**Provided passage**
-- -- --
Finally, the prosecutor argues that the 180-day rule does not apply to habitual offender informations at all, and so does not apply in this case. The only cases addressing this point directly are twelve-year-old People v. Ungurean 7 and eleven-year-old People v. Holbrook. 8 In Ungurean, the defendant's habitual offender information was not brought to trial within the required 180-day period, and the panel agreed that this would be a clear violation of the 180-day rule if it applied. It held however, that the rule did not apply. The panel's reasoning was that the statute specifies that untried charges "setting forth against any inmate of a penal institution of this state a criminal offense for which a prison sentence might be imposed upon conviction" shall be brought to trial within 180 days. The Ungurean Court held that being an habitual offender is not a separate criminal offense but merely a condition which allows the court to enhance a sentence. The panel buttressed its argument by reference to M.C.L. Sec. 769.13; M.S.A. Sec. 28.1085, which establishes the procedures for habitual offender informations and which distinguishes between "conviction" for the underlying offense and "sentencing" for habitual offender status. 9

Holbrook was decided by a panel nearly identical to that which decided Ungurean. The panel explicitly declined to change its earlier holding, reiterating as its central reason the fact that an information under the habitual offender statute does not charge a separate criminal offense. 10 Ungurean and Holbrook were cited by the Supreme Court in People v. Hendrick, 11 but only for the proposition that an habitual offender information does not charge a separate criminal offense. Hendrick held that a prosecutor could properly delay until after sentencing of a convicted felon to file a supplemental information under the habitual offender statute, but only when the delay is due to the fact that the defendant's prior convictions occurred out-of-state.
-- -- --
**Given information**
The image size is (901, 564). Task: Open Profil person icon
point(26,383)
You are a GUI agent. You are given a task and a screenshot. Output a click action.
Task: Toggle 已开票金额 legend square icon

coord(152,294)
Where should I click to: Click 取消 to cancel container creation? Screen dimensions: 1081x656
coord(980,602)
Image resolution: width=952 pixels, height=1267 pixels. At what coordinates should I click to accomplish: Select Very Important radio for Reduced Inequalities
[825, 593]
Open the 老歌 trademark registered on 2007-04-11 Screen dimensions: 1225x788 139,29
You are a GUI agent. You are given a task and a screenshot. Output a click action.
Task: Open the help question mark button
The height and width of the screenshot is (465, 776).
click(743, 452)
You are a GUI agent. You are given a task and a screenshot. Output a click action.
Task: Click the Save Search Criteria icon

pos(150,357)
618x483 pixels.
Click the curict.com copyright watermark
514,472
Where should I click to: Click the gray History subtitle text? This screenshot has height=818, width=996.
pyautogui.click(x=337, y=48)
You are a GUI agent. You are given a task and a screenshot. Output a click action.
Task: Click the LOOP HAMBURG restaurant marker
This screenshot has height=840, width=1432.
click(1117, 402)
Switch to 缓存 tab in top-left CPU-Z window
-- -- --
**Stated exercise A**
In the passage on the 180-day rule, in which case did the Supreme Court cite Ungurean and Holbrook?
**Stated exercise B**
According to the passage on the 180-day rule, why did the Ungurean panel conclude that the rule did not apply to habitual offender informations?
**Stated exercise C**
Reproduce the part of the passage on the 180-day rule that lies between "Holbrook was decided" and "convictions occurred out-of-state.", inclusive.

**Worked answer A**
People v. Hendrick.

**Worked answer B**
The statute requires trial within 180 days only for untried charges setting forth a criminal offense for which a prison sentence might be imposed. The panel held that being an habitual offender is not a separate criminal offense but merely a condition that allows the court to enhance a sentence.

**Worked answer C**
Holbrook was decided by a panel nearly identical to that which decided Ungurean. The panel explicitly declined to change its earlier holding, reiterating as its central reason the fact that an information under the habitual offender statute does not charge a separate criminal offense. 10 Ungurean and Holbrook were cited by the Supreme Court in People v. Hendrick, 11 but only for the proposition that an habitual offender information does not charge a separate criminal offense. Hendrick held that a prosecutor could properly delay until after sentencing of a convicted felon to file a supplemental information under the habitual offender statute, but only when the delay is due to the fact that the defendant's prior convictions occurred out-of-state.